▶ Text:
::::

Ten Reasons Why Examining Climate Change Policy Controversies Through an Ethical Lens Is A Practical Imperative.

I. Introduction

If ethical and justice arguments about why climate change policies are necessary are taken off the table in the climate change debate, it is like a baseball pitcher unilaterally agreeing to not throw any fast balls or breaking balls during a World Series game. Yet, as we will explain, there is almost a complete absence of ethical arguments for climate change policies in the US debate about proposed approaches to climate change. This failure to expressly examine the ethical issues entailed by arguments made by opponents of climate change action has important practical consequences.

This post first looks at how climate change policies are usually debated. Next, the post looks at why these controversies must be understood to raise ethical questions. And finally, this post lists ten practical reasons why climate change policies must be examined through an ethical lens.

II. Common Climate Change Policy Arguments

Arguments against climate change policies are usually of two types. By far the most frequent arguments made in opposition to climate change policies are assertions of various kinds of adverse economic impacts that will flow if climate change policies are adopted.

Examples of this are claims that proposed climate change legislation will destroy jobs, reduce GDP, damage US businesses such as the coal and petroleum industries, increase the cost of fuel, or will destroy the recovery from a recession. The second most frequent argument made by opponents of climate change policies are assertions that adverse climate change impacts have not been sufficiently scientifically proven.

The responses of advocates of US climate change policies to these arguments are almost always to take issue with the factual economic and scientific conclusions of these arguments by making counter economic and scientific claims. For instance, in response to economic arguments opposing climate change legislation or policies, proponents of climate change action usually argue that climate change policies will create jobs or are necessary to develop new energy technologies that are vital to the health of the US economy in the future. In responses to the lack of scientific proof arguments, climate change advocates usually stress the harsh environmental impacts to people and ecosystems that climate change will cause if action is not taken or argue that climate change science is settled. In other words, advocates of climate change action, respond to claims of opponents to climate change programs by denying the factual claims of the opponents.

::::

▶ Data for the task:

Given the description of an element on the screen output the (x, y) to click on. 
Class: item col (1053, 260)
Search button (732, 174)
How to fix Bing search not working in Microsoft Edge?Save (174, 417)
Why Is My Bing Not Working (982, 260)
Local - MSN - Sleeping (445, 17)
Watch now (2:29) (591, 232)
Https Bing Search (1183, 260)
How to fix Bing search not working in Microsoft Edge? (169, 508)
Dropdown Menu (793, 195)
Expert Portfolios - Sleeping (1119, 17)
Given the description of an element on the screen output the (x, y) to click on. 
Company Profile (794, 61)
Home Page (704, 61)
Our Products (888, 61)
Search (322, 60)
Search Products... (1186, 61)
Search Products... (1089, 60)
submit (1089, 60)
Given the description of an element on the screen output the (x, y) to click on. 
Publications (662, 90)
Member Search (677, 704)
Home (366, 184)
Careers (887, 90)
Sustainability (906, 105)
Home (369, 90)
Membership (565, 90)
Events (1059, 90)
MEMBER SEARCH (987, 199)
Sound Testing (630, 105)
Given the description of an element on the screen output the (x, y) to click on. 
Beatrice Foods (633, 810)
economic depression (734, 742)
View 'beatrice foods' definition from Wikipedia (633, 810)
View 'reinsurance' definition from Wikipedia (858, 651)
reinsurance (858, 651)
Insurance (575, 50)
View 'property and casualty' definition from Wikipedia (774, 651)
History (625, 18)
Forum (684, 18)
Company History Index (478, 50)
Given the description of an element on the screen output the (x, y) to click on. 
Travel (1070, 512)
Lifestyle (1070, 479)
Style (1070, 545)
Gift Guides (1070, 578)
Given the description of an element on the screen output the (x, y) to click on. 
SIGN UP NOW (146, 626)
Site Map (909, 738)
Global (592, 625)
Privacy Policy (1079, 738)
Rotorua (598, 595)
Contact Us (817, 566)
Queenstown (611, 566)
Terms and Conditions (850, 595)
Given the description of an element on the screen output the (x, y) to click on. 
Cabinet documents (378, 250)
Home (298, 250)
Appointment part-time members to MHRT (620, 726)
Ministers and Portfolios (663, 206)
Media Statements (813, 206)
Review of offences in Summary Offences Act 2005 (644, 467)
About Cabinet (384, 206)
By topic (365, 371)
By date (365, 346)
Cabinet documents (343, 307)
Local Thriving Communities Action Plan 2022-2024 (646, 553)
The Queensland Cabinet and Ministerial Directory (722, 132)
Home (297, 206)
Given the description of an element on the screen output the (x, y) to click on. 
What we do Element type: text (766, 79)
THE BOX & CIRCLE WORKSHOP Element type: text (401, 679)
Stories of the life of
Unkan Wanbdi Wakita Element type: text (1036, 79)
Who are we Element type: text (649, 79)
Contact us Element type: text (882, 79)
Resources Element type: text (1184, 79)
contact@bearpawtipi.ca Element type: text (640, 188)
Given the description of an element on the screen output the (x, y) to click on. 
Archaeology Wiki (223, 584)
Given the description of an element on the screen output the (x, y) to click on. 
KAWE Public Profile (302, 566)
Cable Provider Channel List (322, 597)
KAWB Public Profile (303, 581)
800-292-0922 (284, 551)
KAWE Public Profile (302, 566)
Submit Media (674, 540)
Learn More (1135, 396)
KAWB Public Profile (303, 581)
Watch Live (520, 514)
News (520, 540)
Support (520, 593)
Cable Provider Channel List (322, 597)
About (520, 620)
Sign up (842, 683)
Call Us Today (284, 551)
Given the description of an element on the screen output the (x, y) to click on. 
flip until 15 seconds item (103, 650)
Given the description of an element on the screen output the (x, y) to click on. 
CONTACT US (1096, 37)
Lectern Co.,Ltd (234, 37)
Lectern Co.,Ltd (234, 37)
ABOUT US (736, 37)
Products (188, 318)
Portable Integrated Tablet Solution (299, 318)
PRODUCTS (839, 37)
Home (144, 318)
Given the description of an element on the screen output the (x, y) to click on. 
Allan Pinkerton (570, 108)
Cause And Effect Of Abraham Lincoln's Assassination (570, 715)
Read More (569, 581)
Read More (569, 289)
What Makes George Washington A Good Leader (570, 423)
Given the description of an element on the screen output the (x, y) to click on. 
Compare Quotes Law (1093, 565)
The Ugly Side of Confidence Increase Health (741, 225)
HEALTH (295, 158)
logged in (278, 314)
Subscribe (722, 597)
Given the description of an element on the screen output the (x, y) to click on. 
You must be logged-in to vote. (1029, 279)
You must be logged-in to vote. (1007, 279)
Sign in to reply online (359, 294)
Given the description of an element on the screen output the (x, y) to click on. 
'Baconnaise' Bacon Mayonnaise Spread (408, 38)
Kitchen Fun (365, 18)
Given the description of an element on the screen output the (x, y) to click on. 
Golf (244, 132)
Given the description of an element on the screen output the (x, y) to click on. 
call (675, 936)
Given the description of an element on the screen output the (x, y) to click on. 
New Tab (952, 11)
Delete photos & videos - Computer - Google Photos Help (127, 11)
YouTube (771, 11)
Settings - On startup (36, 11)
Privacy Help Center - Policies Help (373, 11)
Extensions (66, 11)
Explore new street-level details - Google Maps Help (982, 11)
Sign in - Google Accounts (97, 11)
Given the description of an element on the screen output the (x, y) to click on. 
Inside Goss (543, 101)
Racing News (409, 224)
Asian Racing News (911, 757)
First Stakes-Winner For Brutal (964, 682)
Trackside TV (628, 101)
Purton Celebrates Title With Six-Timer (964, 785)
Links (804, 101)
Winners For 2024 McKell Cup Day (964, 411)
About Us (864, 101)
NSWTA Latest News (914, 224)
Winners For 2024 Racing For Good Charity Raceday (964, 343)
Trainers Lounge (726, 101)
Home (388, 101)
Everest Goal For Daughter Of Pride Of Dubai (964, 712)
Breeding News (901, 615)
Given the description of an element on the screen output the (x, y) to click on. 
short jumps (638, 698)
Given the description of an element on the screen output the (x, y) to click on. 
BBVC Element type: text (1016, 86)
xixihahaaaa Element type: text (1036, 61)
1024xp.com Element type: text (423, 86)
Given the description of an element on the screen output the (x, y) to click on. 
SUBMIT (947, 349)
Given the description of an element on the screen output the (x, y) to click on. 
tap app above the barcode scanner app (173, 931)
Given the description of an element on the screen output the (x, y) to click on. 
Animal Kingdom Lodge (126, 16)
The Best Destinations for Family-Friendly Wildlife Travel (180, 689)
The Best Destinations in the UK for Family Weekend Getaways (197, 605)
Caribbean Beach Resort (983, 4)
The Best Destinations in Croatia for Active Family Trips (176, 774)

::::

▶ Stated problem 1:
Write out the stretch of the post on climate change ethics from "If ethical and" through "important practical consequences.", reproducing its wording precisely.
▶ Stated problem 2:
Repeat verbatim the stretch of rows from the first row through the row containing "submit (1089, 60)", including both of those rows.

▶ Expected answer 1:
If ethical and justice arguments about why climate change policies are necessary are taken off the table in the climate change debate, it is like a baseball pitcher unilaterally agreeing to not throw any fast balls or breaking balls during a World Series game. Yet, as we will explain, there is almost a complete absence of ethical arguments for climate change policies in the US debate about proposed approaches to climate change. This failure to expressly examine the ethical issues entailed by arguments made by opponents of climate change action has important practical consequences.

▶ Expected answer 2:
Given the description of an element on the screen output the (x, y) to click on. 
Class: item col (1053, 260)
Search button (732, 174)
How to fix Bing search not working in Microsoft Edge?Save (174, 417)
Why Is My Bing Not Working (982, 260)
Local - MSN - Sleeping (445, 17)
Watch now (2:29) (591, 232)
Https Bing Search (1183, 260)
How to fix Bing search not working in Microsoft Edge? (169, 508)
Dropdown Menu (793, 195)
Expert Portfolios - Sleeping (1119, 17)
Given the description of an element on the screen output the (x, y) to click on. 
Company Profile (794, 61)
Home Page (704, 61)
Our Products (888, 61)
Search (322, 60)
Search Products... (1186, 61)
Search Products... (1089, 60)
submit (1089, 60)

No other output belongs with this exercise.